Under Section 202 of the Nigeria Tax Act (NTA), a “small company” is defined as one with a gross turnover of ₦50 million or less per annum and total fixed assets not exceeding ₦250 million.
However, Section 147 of the Nigeria Tax Administration Act (NTAA) defines a “small business” as one with gross turnover of ₦100 million or less per annum (and fixed assets less than ₦250 million).
Reactions and Interpretation
Taiwo Oyedele, chairman of the presidential fiscal policy & tax reforms committee, called the ₦50 million figure in the NTA an error, asserting that the “correct” threshold is ₦100 million.
A tax lawyer, Chimamanda Augustine, noted that in legal drafting, phrases like “not exceeding” and “less than” are effectively equivalent in this context.
She also said there is no meaningful difference between “small company” and “small business” in this tax-law context.

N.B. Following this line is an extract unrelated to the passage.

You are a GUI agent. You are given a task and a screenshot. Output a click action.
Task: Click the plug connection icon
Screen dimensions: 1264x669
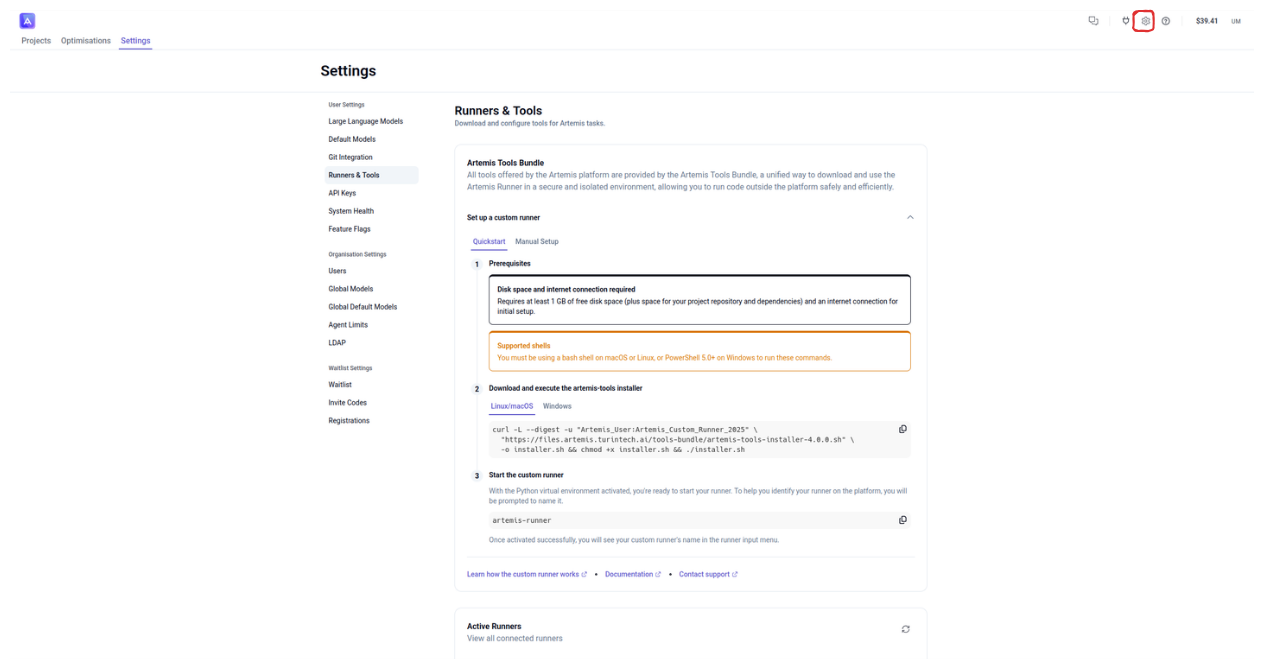pyautogui.click(x=1125, y=21)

Context and Implementation Timing
The new tax reform laws (including the NTA and NTAA) have been gazetted, and their implementation is scheduled for January 1, 2026.
Given the conflict, clarity is needed before the effective date to avoid confusion by businesses and tax authorities.
Support in other commentary and analyses
Some legal reviews and commentaries (e.g. Pavestones Legal) interpret the NTA’s small company threshold as ₦100 million, aligning with the NTAA, suggesting a harmonized approach.
Tax advisory firms (e.g. Baker Tilly Nigeria) also state that the reforms provide that businesses with turnover not exceeding ₦100 million and fixed assets ₦250 million are exempt from certain taxes (CIT, CGT, etc.).
However, credible analysis of the NTA text (e.g. in EY’s tax alerts) still shows that the NTA’s wording mentions the ₦50 million threshold for “small companies.”
Legal ambiguity
The direct conflict in two new statutes complicates compliance. Businesses that fall between ₦50m and ₦100m turnover could be uncertain whether they are subject to full tax obligations or qualify for small-company relief.
Tax planning and forecasting challenges
Entrepreneurs, accountants, and tax consultants will struggle to model future tax liabilities until the discrepancy is resolved.
Regulatory and administrative conflict
Tax authorities (federal, states, etc.) may interpret the statutes differently, leading to inconsistent enforcement.
Need for clarifications or corrections
Before January 2026, amendments, corrigenda, guidance notes, or judicial interpretation may be necessary to resolve the contradiction.
Business consequences
Some businesses may underpay or overpay tax depending on the interpretation, potentially exposing them to penalties, interest, or audits.